The task
Copy exactly. Begin with the line that contains "Task: Click the Year pill on Columns" and stop after the last line of the records.

Records from a collection
══════
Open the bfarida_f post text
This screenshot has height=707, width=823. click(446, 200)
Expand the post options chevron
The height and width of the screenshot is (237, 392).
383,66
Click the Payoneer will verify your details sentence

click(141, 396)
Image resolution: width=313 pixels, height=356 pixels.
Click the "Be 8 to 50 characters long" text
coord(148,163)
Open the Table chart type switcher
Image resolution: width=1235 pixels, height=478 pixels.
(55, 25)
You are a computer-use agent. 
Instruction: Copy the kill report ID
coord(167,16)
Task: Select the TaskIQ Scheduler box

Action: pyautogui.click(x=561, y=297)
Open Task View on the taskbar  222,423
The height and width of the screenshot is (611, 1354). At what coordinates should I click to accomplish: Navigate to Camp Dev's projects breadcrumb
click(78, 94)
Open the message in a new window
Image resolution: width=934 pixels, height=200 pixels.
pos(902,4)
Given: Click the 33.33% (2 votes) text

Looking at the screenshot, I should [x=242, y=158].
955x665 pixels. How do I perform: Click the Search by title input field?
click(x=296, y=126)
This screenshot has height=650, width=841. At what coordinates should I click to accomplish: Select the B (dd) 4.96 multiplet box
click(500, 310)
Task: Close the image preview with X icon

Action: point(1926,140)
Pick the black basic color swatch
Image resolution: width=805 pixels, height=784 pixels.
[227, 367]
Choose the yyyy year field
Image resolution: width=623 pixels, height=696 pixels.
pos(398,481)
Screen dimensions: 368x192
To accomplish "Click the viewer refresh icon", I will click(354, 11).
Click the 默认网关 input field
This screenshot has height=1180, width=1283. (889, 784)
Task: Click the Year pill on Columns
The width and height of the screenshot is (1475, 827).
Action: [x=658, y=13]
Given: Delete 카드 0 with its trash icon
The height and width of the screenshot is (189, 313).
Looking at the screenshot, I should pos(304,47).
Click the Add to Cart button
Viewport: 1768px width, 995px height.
══════
Reply to the task
Task: Click the Year pill on Columns
The width and height of the screenshot is (1475, 827).
Action: [x=658, y=13]
Given: Delete 카드 0 with its trash icon
The height and width of the screenshot is (189, 313).
Looking at the screenshot, I should pos(304,47).
Click the Add to Cart button
Viewport: 1768px width, 995px height.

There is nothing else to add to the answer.